Last week Nick Cohen wrote an important column about the scandal of blacklisting in the building trade, whereby casual workers identified as being union members or having made complaints about on-site working conditions were spied on, monitored and barred from employment by building firms. It’s a horrendous, troubling and under-reported story.
Which for some reason Cohen decided to put into an awful-a-thon contest with the Leveson inquiry:
Readers would not guess from the “national conversation” that the construction industry is sitting on a story as grave in its implications as the phone-hacking affair – graver I will argue…
As with News International, there are reasonable grounds for suspecting police collusion…
At this point, comparison breaks down. Hacking hurt reputations but it did not threaten lives…
It says much about Britain that the loud voices that boom across our media cannot talk about a scandal that is in front of their eyes.
The implication to be taken from this is that we are talking too much about Leveson and consequently not enough about the building blacklisting. But really, it’s only Cohen’s imagination that makes one the consequence of the other – and there’s something opportunistic about this discovery of something more awful than phone hacking, given that Cohen has a long track record of criticising the Leveson Inquiry on free speech grounds. He thinks the Leveson Inquiry should not be happening, and the juxtaposition with the blacklisting scandal is a chance to convince his readers of the same.
But there doesn’t have to be a rivalry between Leveson and blacklisting for media time. Cohen’s already suggested two ways in which they are alike – surveillance culture in private industry, police collusion – and so could be looked at as manifestations of the same corruption. Later in the piece, he gives another: “The blacklisting puts conservative protests about ‘elf and safety’ and ‘political correctness gone mad’ in their place.” Those aren’t just conservative concerns. They’re concerns created and promoted within the conservative press, and particularly through the incredible vortex of churnalism that is Littlejohn’s column in the Mail.
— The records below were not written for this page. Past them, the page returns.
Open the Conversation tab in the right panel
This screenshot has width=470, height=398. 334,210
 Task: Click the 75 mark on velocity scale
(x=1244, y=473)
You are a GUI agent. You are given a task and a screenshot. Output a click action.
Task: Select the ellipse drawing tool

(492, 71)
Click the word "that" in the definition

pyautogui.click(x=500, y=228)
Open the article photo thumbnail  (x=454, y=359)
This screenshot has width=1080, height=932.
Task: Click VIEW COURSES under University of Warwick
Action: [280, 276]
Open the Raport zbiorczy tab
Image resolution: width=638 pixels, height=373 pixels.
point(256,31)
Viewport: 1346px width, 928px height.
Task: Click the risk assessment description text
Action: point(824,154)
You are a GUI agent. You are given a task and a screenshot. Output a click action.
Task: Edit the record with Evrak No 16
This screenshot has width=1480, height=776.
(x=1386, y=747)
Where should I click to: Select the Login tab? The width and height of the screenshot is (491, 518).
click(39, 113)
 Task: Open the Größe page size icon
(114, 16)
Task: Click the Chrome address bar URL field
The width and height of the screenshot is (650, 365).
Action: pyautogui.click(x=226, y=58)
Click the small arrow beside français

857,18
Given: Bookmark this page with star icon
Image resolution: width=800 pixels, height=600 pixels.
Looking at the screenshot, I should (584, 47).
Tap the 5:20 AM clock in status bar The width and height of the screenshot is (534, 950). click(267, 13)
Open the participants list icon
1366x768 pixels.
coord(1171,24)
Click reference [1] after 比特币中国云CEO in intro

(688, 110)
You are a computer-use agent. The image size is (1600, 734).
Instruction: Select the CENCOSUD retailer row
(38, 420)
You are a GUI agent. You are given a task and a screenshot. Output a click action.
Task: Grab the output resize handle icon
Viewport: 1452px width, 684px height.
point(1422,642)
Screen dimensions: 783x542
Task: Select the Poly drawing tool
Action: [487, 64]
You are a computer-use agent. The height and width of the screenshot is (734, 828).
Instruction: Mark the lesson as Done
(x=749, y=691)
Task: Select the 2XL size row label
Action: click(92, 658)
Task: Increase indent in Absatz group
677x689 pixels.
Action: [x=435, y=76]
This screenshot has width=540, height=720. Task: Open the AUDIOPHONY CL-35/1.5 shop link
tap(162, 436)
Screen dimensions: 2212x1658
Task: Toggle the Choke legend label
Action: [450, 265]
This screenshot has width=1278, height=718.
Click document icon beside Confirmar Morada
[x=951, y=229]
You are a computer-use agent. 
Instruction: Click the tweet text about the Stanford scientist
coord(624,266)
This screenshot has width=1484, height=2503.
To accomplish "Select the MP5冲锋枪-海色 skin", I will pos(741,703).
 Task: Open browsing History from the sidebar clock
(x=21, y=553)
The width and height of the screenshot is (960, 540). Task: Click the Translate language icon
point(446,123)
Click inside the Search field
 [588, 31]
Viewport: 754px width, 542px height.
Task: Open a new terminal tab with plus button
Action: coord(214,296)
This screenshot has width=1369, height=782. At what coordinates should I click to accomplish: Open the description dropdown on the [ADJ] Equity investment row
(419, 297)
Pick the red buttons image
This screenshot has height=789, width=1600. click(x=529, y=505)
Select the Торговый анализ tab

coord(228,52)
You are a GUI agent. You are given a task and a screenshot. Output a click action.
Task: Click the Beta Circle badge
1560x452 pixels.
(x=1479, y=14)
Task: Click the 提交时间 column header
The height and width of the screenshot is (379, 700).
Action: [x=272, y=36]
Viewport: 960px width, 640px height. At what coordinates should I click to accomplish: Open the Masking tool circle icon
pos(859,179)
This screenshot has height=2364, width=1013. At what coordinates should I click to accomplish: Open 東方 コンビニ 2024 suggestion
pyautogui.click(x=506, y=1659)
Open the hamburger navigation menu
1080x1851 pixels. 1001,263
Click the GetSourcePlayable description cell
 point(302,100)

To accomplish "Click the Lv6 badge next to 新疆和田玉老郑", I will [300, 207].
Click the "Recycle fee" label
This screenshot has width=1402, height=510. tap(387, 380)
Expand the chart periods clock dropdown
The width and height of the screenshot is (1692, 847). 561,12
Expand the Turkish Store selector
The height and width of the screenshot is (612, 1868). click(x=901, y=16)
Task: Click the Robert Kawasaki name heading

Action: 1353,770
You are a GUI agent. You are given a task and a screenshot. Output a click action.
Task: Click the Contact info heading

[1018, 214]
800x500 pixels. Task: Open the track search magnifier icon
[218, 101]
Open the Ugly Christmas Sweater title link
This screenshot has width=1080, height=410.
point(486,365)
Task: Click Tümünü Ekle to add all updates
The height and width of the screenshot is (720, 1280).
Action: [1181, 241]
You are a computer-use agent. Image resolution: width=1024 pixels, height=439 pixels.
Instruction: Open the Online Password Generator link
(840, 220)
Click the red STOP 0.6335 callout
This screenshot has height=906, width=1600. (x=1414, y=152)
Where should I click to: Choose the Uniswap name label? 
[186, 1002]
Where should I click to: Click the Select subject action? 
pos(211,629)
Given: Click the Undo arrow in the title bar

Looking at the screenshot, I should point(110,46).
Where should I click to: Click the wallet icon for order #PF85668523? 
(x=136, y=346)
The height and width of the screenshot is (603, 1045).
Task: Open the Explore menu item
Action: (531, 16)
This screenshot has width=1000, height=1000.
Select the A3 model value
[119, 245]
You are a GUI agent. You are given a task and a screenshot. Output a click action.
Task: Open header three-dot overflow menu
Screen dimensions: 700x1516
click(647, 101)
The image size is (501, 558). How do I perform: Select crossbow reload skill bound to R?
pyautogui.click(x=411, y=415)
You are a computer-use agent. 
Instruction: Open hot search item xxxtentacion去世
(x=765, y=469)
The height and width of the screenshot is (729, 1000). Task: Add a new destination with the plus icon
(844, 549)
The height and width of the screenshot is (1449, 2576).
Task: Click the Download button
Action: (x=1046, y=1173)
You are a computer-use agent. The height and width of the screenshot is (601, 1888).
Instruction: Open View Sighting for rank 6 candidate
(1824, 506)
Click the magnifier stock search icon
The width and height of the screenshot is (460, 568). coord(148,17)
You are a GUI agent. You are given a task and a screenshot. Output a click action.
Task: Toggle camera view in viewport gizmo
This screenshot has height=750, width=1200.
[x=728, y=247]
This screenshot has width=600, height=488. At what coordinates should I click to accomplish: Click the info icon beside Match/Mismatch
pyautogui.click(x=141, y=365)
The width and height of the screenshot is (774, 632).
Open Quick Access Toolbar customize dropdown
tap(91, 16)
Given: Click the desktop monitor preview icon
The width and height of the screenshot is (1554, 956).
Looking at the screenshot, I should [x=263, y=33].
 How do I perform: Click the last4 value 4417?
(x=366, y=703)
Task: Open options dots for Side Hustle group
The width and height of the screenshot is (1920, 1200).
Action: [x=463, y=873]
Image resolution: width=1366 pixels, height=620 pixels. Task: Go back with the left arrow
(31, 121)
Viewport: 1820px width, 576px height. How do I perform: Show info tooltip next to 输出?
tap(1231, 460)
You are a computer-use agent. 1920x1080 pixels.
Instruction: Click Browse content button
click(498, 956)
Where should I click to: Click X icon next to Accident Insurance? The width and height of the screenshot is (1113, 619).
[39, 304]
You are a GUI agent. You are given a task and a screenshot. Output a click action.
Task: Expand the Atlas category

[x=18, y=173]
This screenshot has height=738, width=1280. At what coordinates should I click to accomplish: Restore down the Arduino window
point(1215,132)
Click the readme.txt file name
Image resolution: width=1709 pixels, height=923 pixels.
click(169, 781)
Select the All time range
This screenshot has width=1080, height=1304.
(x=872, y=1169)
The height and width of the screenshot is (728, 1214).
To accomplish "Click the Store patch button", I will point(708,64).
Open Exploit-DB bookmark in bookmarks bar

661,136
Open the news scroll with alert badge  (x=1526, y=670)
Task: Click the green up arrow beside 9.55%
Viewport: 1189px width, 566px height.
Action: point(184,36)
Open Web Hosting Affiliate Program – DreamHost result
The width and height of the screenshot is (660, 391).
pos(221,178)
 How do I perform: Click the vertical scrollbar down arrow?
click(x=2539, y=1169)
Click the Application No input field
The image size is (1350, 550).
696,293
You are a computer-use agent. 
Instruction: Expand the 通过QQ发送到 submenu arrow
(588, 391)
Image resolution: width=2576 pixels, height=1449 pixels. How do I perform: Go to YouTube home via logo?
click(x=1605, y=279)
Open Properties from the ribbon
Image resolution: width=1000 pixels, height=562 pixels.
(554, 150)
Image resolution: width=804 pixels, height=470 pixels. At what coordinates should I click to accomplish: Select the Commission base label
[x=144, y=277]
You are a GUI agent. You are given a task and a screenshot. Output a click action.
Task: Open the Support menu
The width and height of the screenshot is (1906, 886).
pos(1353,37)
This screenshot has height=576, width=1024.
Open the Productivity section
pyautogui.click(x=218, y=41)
A wide-ranging inquiry into press ethics, of the kind that Cohen has declared himself against, is the perfect place to investigate the journalistic disaster of the couldn’t-make-it-up columnist and his brethren. There’s a chance to look at the way untruths are promulgated via propagandist star writers. We could get an idea of the opportunity cost of a press that got used to filling pages with stories scraped off mobile phones, rather than investigative journalism of the kind that could expose building companies running their own stasi on the sly.
But apparently, Cohen is so averse to scrutiny of the press that he’d rather set the Leveson Inquiry into a dogfight to the death than use it to understand the building scandal. Well, maybe: this week he’s complaining re Johann Hari’s rehabilitation that, “In publishing as in finance, professionals have the same aversion to punishing fellow members of the middle class. British gentlemen should be regulated with a light touch, they believe, and not bound by regulation.” So who knows what he thinks. Maybe if Leveson were to launch a special subcommittee into instances of sockpuppet slander against Observer columnists, Nick Cohen would feel more able to support the inquiry.